Przestępcy zyskują 25%
Kierowcy z różnych krajów zmieniają samochody mniej więcej co 3-5 lat. To znaczy, że sprzedają starsze i kupują nowe 2-3 razy w ciągu 10 lat. Problem przekręcania liczników jednak wciąż trwa i stanowi jeden z powodów, dla których kupujący tracą sporo pieniędzy. Oszustwa na przebiegu są jednym z największych problemów na światowym rynku używanych samochodów.

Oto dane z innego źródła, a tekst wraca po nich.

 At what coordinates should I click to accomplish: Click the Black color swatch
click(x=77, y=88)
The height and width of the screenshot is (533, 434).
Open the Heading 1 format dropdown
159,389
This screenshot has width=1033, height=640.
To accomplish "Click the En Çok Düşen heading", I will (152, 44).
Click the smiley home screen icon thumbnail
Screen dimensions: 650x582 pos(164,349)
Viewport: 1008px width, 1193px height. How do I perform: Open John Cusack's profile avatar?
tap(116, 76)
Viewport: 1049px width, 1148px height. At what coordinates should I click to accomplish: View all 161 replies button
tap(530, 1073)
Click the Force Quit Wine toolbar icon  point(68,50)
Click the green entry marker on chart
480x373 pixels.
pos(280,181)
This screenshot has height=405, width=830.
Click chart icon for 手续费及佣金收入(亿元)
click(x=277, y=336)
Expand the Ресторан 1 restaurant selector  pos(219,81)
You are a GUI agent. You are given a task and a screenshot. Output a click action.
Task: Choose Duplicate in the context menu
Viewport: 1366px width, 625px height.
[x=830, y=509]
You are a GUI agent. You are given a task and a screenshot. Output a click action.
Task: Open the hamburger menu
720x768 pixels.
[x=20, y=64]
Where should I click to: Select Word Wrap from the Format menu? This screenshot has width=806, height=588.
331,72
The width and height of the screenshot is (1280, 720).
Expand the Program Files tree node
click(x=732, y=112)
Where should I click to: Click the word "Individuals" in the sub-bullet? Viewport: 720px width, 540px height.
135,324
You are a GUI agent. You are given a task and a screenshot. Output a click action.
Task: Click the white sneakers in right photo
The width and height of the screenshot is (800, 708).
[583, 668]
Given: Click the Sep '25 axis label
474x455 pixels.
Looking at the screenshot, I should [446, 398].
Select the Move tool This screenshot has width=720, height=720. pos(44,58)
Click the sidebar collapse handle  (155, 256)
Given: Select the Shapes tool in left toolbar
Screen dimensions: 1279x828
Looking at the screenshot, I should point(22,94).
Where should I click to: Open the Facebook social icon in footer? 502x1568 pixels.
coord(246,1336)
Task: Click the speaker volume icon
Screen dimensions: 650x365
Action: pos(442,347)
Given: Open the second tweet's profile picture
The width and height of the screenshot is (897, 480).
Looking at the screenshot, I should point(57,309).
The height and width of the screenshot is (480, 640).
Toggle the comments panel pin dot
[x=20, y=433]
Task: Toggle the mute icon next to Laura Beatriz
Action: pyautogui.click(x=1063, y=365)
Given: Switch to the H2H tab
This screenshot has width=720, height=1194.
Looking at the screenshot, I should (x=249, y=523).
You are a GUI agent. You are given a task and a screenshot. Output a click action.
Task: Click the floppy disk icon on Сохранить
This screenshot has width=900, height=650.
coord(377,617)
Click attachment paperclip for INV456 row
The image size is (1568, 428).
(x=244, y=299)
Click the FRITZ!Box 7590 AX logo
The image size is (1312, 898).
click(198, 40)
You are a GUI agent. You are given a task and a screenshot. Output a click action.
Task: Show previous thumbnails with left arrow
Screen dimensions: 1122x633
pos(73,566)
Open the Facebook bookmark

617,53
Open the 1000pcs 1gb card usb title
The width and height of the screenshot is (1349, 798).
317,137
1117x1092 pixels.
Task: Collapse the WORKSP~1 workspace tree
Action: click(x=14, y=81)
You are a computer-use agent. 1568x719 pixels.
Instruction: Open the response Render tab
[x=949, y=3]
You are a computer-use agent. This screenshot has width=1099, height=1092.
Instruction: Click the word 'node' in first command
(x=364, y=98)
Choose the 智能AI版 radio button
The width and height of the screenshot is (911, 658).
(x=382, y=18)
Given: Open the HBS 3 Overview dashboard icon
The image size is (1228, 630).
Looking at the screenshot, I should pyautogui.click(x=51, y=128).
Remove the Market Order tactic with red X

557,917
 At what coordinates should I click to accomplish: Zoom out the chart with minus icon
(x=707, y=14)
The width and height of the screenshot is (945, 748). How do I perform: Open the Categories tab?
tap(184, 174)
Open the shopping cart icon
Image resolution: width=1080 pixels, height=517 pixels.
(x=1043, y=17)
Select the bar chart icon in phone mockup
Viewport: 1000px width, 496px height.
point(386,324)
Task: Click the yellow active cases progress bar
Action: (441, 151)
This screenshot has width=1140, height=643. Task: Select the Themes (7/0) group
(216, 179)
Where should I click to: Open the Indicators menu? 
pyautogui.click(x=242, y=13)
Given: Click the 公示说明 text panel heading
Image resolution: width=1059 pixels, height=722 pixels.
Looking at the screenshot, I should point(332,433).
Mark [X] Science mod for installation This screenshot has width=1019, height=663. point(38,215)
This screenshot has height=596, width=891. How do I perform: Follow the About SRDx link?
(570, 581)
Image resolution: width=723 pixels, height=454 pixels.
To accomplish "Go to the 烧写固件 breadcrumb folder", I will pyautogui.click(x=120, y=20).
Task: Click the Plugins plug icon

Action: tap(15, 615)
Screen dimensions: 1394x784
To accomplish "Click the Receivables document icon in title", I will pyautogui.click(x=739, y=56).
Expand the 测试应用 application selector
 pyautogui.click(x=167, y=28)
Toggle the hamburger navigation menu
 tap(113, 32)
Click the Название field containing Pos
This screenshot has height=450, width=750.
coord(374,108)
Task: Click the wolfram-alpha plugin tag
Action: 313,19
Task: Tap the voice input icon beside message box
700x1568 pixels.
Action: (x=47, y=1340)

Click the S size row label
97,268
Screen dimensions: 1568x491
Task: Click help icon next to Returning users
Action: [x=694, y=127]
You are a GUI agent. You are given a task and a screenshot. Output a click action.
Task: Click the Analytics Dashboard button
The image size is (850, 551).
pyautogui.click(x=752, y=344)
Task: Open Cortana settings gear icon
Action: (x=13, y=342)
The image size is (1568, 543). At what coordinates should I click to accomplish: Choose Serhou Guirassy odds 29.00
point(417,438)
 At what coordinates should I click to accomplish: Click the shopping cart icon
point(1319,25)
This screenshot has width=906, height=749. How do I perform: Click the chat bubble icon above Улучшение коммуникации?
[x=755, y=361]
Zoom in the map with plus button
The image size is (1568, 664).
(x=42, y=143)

Trudno uznać takie działania globalnie za przestępstwo, bo prawo krajowe różnych państw inaczej ocenia problem. Jednak na pewno nie jest to coś, czemu można się obojętnie przyglądać, kiedy nieuczciwi sprzedawcy starają się podnieść wartość swoich aut, fałszując przebieg.

Platforma car Vertical przeprowadziła badania, które miały ujawnić, w jakich najczęściej kręci się liczniki. Przeanalizowano ponad 570 tysięcy wygenerowanych raportów, żeby uzyskać precyzyjne wyniki. Okazało się, że wielu kierowców przepłaca za samochody mające nieoryginalny przebieg.

Niska cena oszustwa

Spośród wszystkich raportów wygenerowanych w 2020 roku, większość oszustw związanych z przebiegiem dotyczyła aut z silnikami diesla. Stanowiły one prawie ¾ (74,4%) wszystkich raportów, w których wskazano manipulację przy wskazaniach drogomierza. Silniki diesla są wybierane przez kierowców, notujących duże przebiegi i to prawdopodobnie główny powód z problemem fałszowanych wskazań licznika. W używanych  autach na benzynę rzadziej kręci się liczniki – 25% wszystkich zauważonych manipulacji. Jednak ten trend w przyszłości może się zmienić, ponieważ udział benzyniaków wśród nowo sprzedawanych samochodów jest znacznie wyższy niż niedawno (kosztem diesli).

Jeden z podstawowych powodów, dla których oszustwa na drogomierzu są tak powszechne wśród sprzedających, to niewielki koszt takiej modyfikacji. Wskazania drogomierza można zafałszować za kilkaset euro nawet w dobrze zabezpieczonych autach z aktualnym oprogramowaniem. Ale wywołane szkody mogą być zdecydowanie wyższe.

Jak ujawniają badania carVertical, w zależności od wieku i stanu używanego samochodu, zafałszowane wskazania licznika mogą podnieść wycenę samochodu nawet o 25%. Dane wskazują, że cena samochodu importowanego z USA może wzrosnąć nawet o 6000 euro. A to tylko dzięki manipulacjom przy wskazaniach licznika. Bez świadomości prawdziwej historii auta, kupujący może przepłacić kilka tysięcy euro.

Świadomość historii

Przegląd raportów wskazuje, że liczniki są cofane najczęściej w samochodach wyprodukowanych między 1991 a 1995 rokiem. W tej grupie liczniki są cofnięte średnio o 80 tysięcy kilometrów. W starszych autach cofanie licznika jest banalnie proste z technicznego punktu widzenia. Oszustwo jest więc prostsze i tańsze. Z drugiej strony, w autach z lat 2016-2020 liczniki są cofnięte średnio o 36 tysięcy kilometrów. W tych przypadkach jednak koszty szkód takiego oszustwa mogą być kilka razy wyższe niż w starszych samochodach. Badanie wykazało, że niekiedy liczniki są cofane o 200 tysięcy, a nawet 400 tysięcy kilometrów.

Wielu nabywców używanych samochodów nie jest świadomych ich prawdziwej historii. Co więcej, nawet niektórzy sprzedający nie są pewni, co działo się z samochodem jakiś czas temu. Raport z historii pojazdu może ujawnić przynajmniej pewne niespodzianki i zapobiec zakupowi źle utrzymanego pojazdu. Może też stanowić doskonały argument w negocjacjach.